Feijoada (quase) completa

Nada melhor do que chamar os amigos pra conversar, tomar uma bem gelada e se esbaldar de comida, de poesia e prosa, de música e melodia, de imagens e memórias, enfim, de amizade. Sem formas fixas, do jeito que a cabeça e a emoção pedir, da maneira que cada um prefere se expressar. Todos os amigos podem contribuir pra que essa feijoada deixe de ser "quase" e venha a ser completa. Um grande beijo nesta saudação inicial dos amigos José Neto e Anadora Andrade.

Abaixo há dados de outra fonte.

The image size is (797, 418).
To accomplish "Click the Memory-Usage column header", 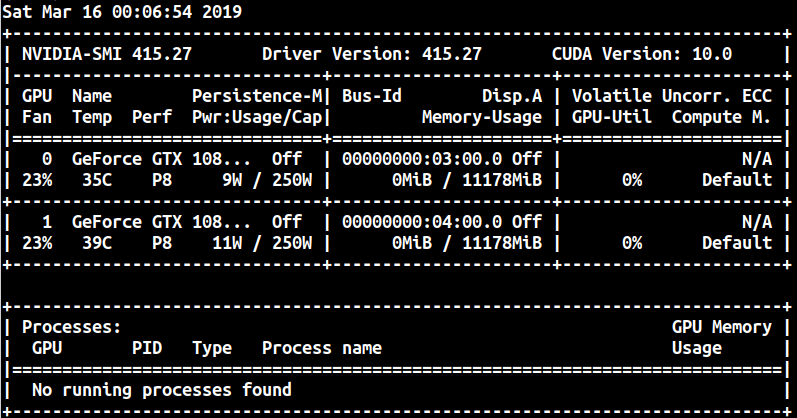I will (x=481, y=117).
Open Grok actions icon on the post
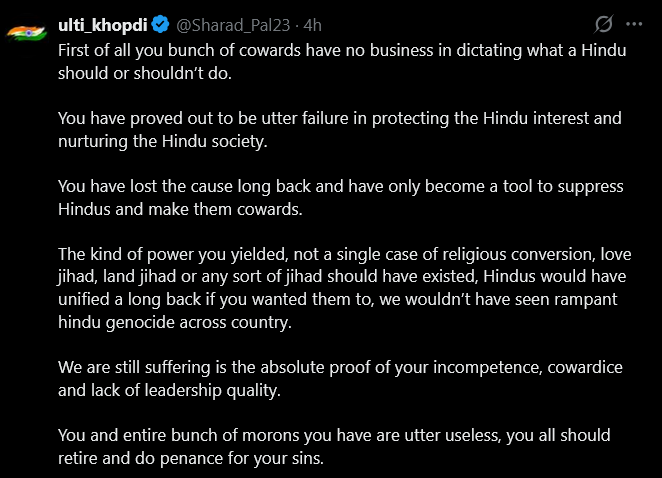 coord(603,24)
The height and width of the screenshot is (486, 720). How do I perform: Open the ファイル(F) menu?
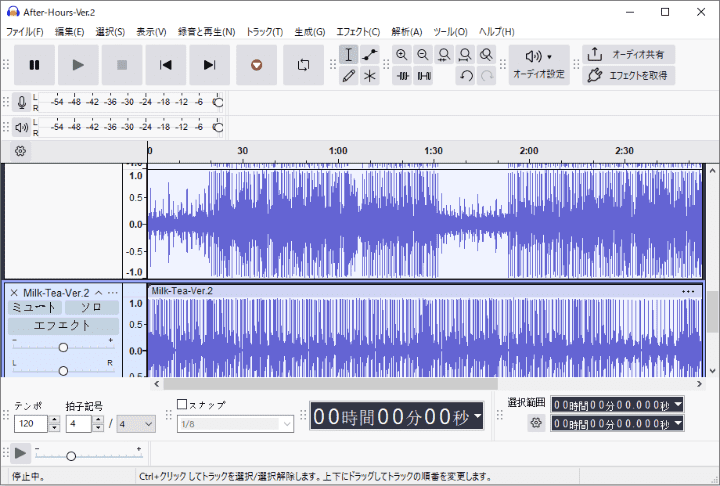coord(25,32)
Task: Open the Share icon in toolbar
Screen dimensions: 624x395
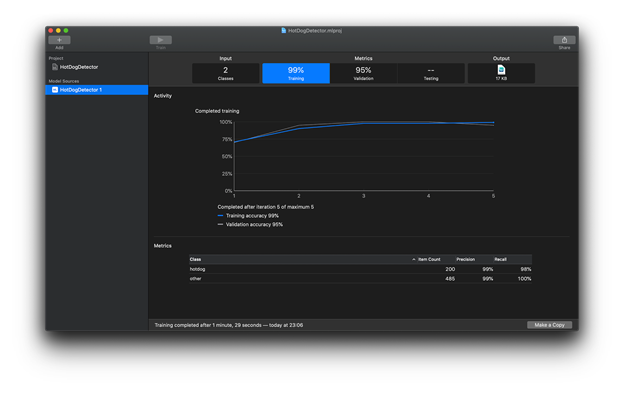Action: tap(564, 40)
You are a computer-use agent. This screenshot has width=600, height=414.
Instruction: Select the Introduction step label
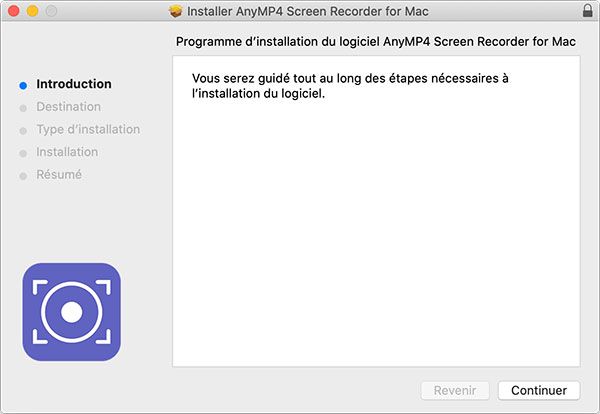click(x=74, y=84)
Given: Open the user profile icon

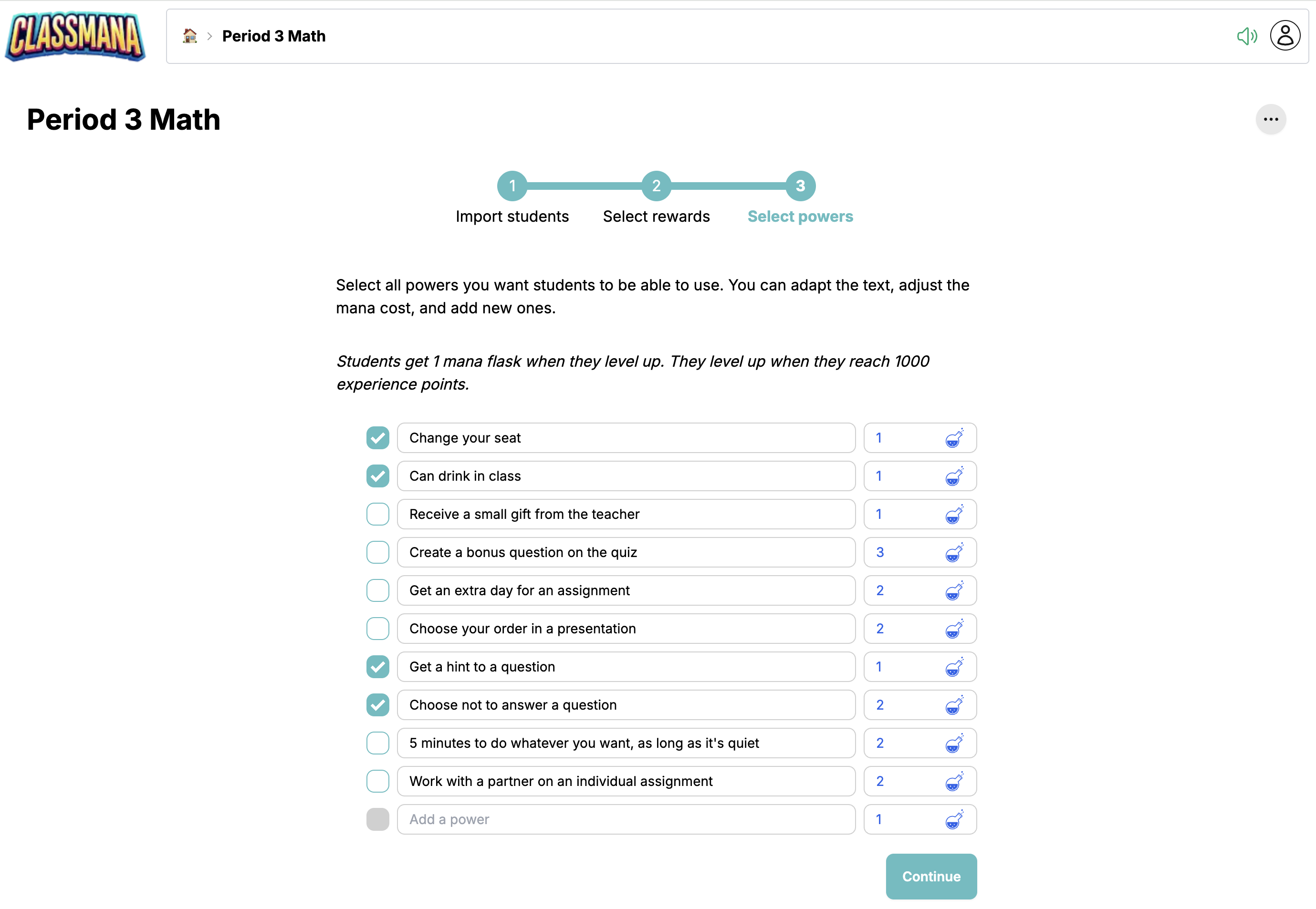Looking at the screenshot, I should (x=1285, y=36).
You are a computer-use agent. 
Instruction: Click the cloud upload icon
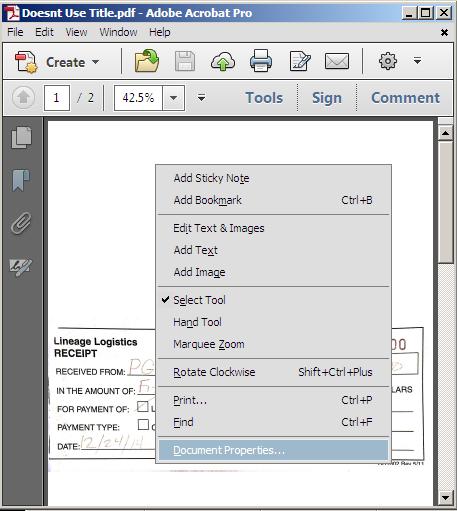(x=223, y=61)
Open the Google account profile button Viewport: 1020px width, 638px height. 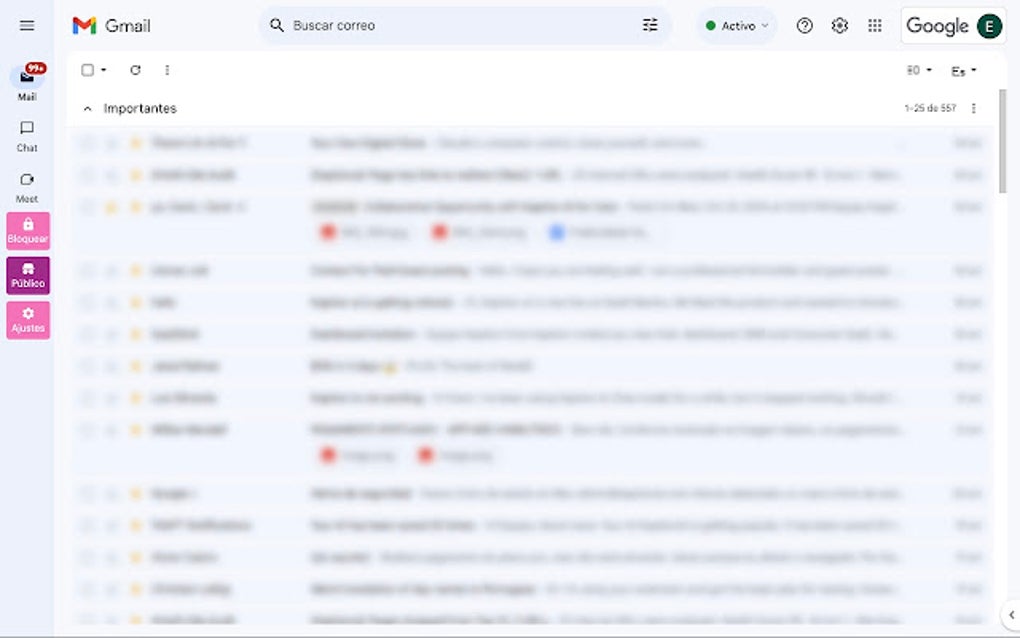[x=988, y=25]
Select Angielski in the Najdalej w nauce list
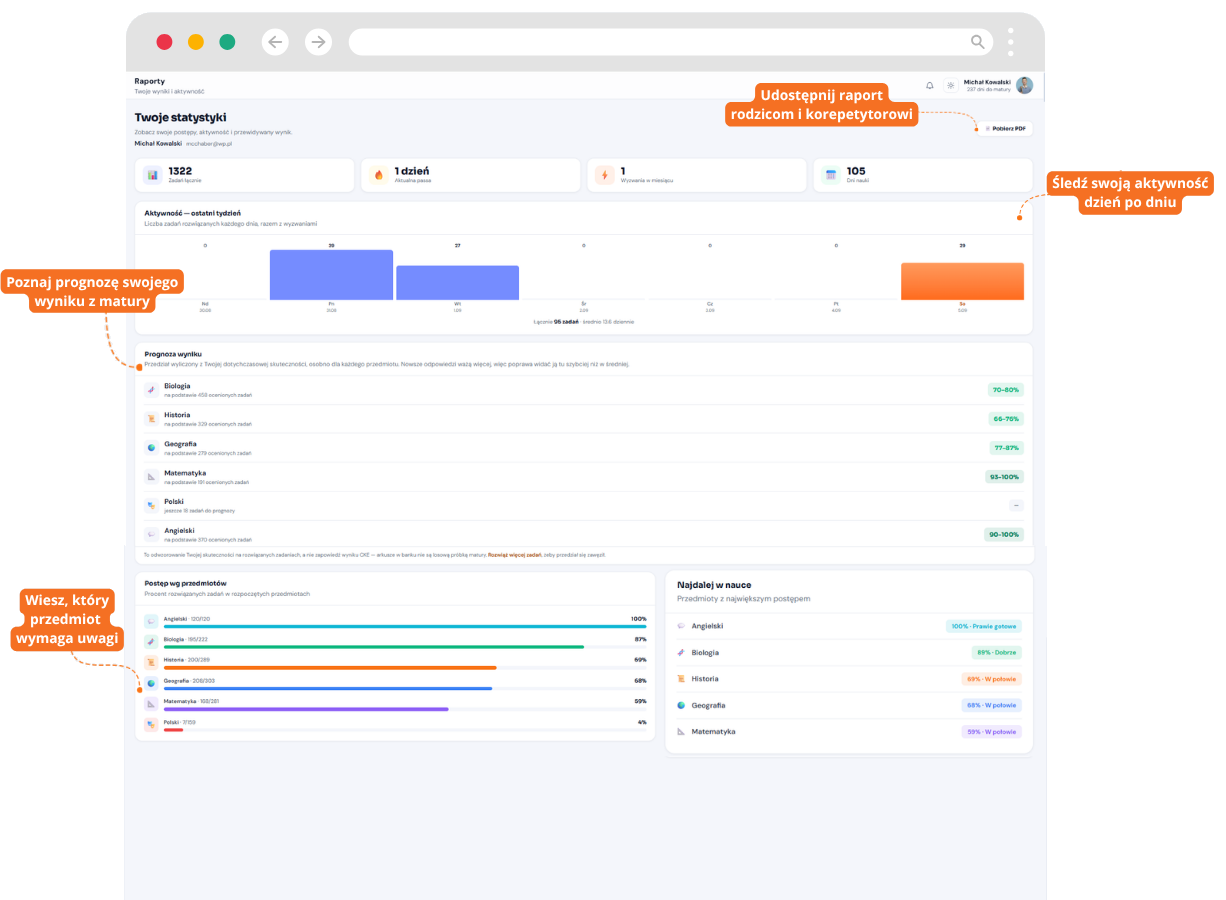The height and width of the screenshot is (900, 1226). [707, 626]
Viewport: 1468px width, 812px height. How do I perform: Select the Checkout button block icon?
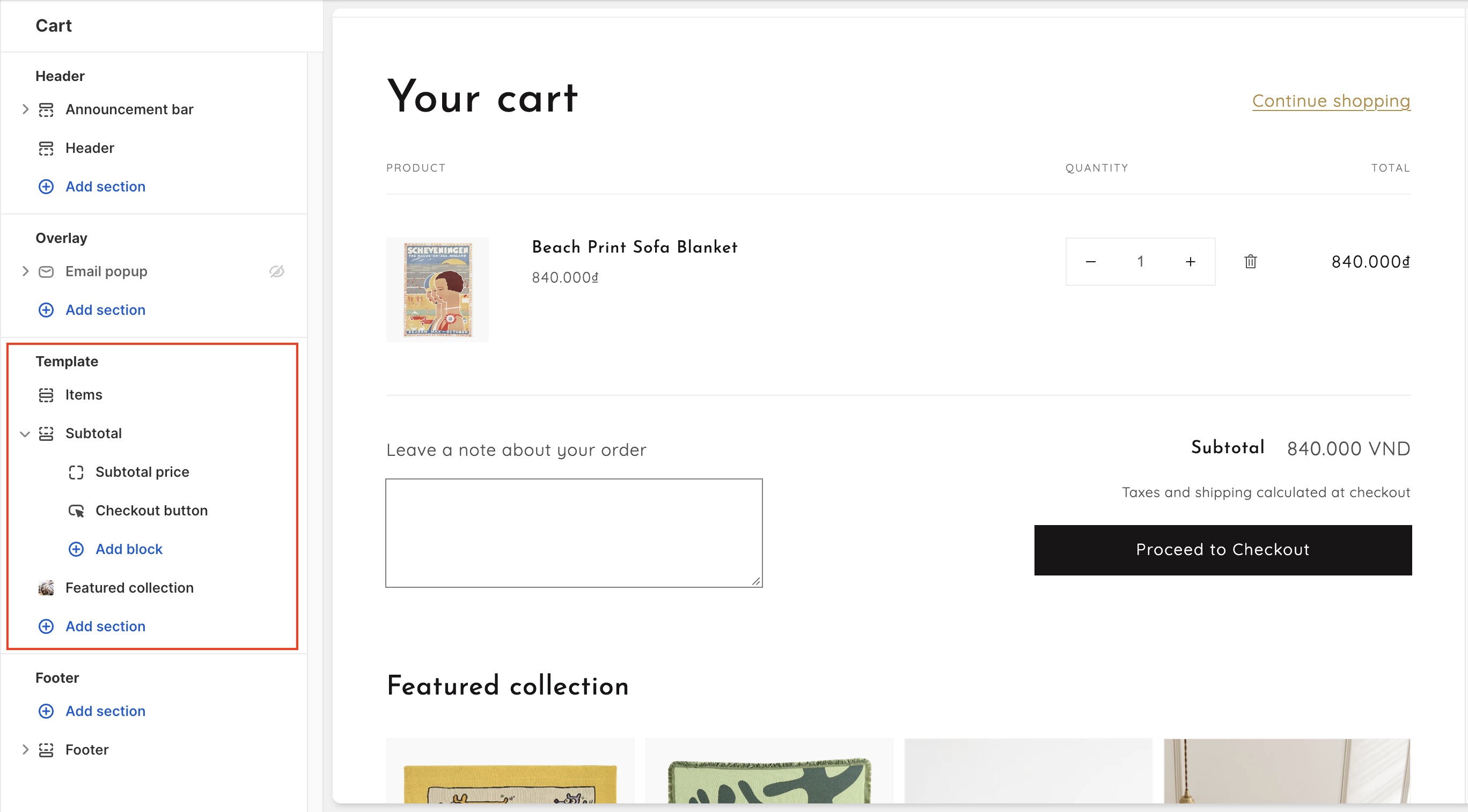click(76, 511)
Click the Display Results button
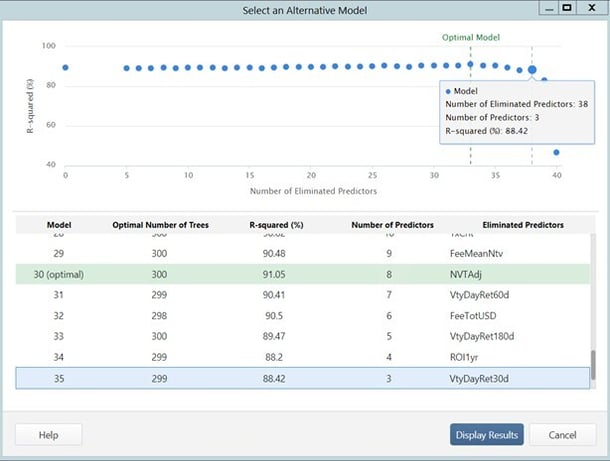Image resolution: width=610 pixels, height=461 pixels. 486,435
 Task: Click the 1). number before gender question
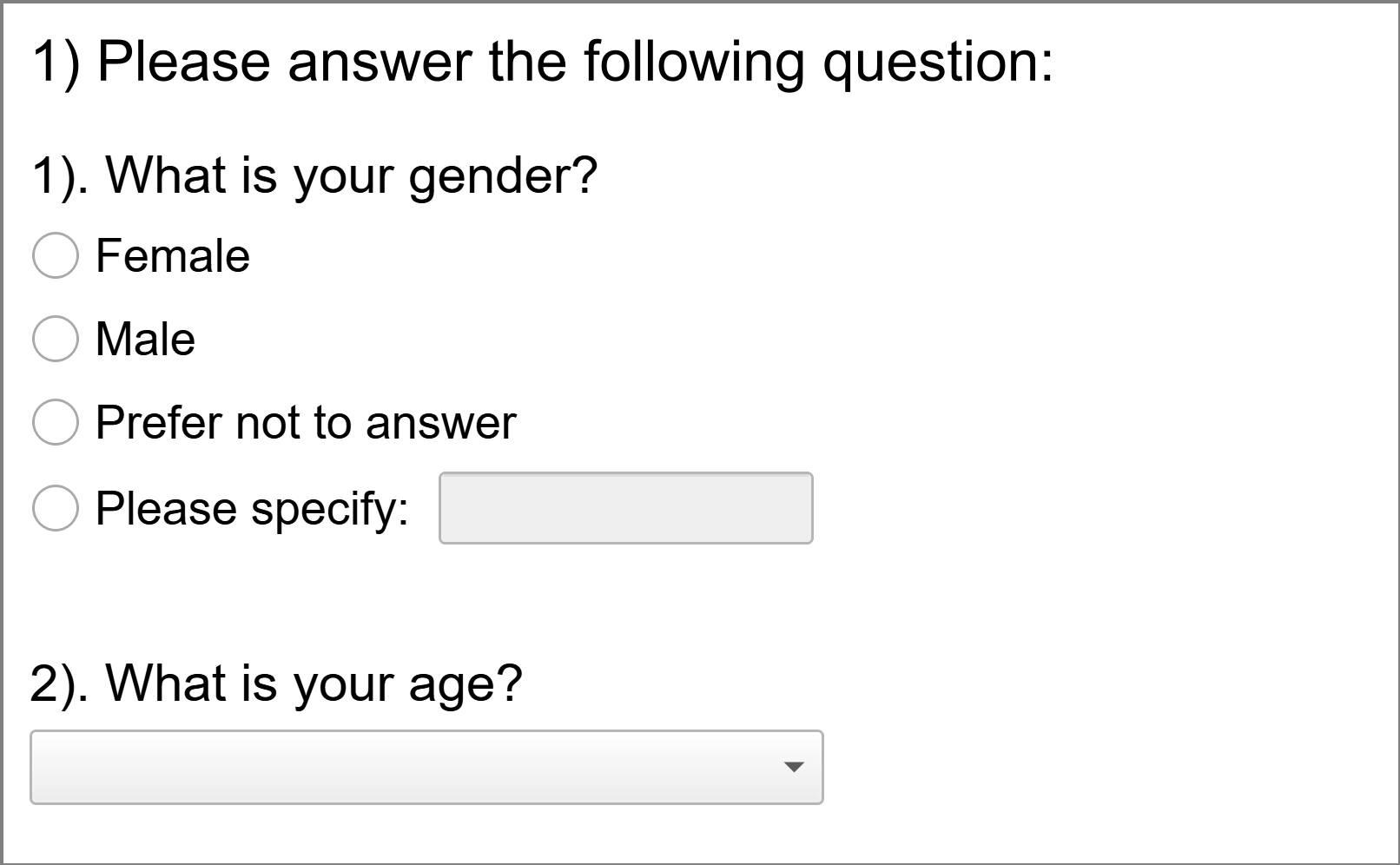pos(59,175)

sexta-feira, 29 de setembro de 2006

Quase erótica

Mão dada ao suor
e a preguiça
lenta encontra a carne
inteiriça

vem aroma vai sandice
que por ternura e vontade
descobriu meninice
bem no gosto de mar
dessa pele ouriçada
contorcendo desejos
tremendo cansada

eis que a pele pálida
cora cor de rosa:
ela menina goza.

Anadora Andrade

terça-feira, 26 de setembro de 2006

distraído

quase sou
no seio do escuro
onde a dor sangrou

Lágrima em brasa no verso duro

ali refaço a flor
com a cor do sumo

o mundo derretido
num pedacinho de sonho
escorre sem revolta
no rosto do cotidiano mudo


Poeta do meio

segunda-feira, 25 de setembro de 2006

menina da pele branca,
dourada de tanto sol,
pergunta pro menino moreno,
quase morto de tanta lua

- Tanto poema, tanto desandar, na verdade o que será?

menino calado
responde abafado

- nada não, nada não

Bilis

quinta-feira, 21 de setembro de 2006

Inspiração

Procuro a coruja que habita
Meus sonhos anoitecidos pela fuligem do dia.
Ela tem fome, mas seu alimento confunde-se na escuridão.
Seu vôo espalha o pólen cinzento do banco do ônibus,
dos becos, dos elevadores, motéis, bares oníricos...,
e o breu distorce o pio do bacurau agourento.
Onde estará ela?
No perímetro das folhas na copa das árvores?
Nos jornais pela manhã?
No navio ao longe?
Nos olhos de minha namorada?
Nas frases sublinhadas duma literatura absurda?
Nunca vi, mas sua existência,
sem dúvida secreta,
pertuba-me a carne, nos músculos,
resseca as manhãs em retinas impermeáveis por remela.
Talvez esteja em todos os lugares
de meu sonho e por isso não a encontre;
ela é da noite, empoleirada na cica de todas as estrelas,
umas tão distantes que é impossível vê-las.
Não sei por que continuo,
por que ainda caminho pelo adubo inorgânico da relva escura,
se sei que nunca a encontrarei.
Pois que ela habita os sonhos e os sonhos não foram feitos para serem vasculhados
como uma gaveta que guarda o mais valioso verso.
São intangíveis, abstratos e a gaveta está trancafiada.
Só resta espiar pela fechadura.

Tiago Groba

terça-feira, 19 de setembro de 2006

Mal dormir

Hoje me peguei
a cheirar um casaco vermelho
como se fosse plausível
tingir de rubro teu cheiro

Sem querer agarrei
tua mão travesseiro
fui sonhar um longo abraço
- banho de mar e mormaço -
para acordar com a boca seca
as três da matina
tentando extrair conceito
donde só sai rima.

Anadora Andrade

domingo, 17 de setembro de 2006

menina-água

Você surgiu
cai a chuva
dentro de mim
corre um rio
sem passado
nos meus pés

Poeta do meio

sexta-feira, 15 de setembro de 2006

(Vivo) (Apego)


Estranho apego a essa vida
de cerveja quente
naquele bar ruim de copos sujos.

Estranho vivo apego
com os parcos centavos
naquele ônibus cansado, cheio e rude.

A que horas tua cama te recebe?
Com o esgoto e o calor paralelo
naquele bairro esquecido pelas fotos e nomes no muro.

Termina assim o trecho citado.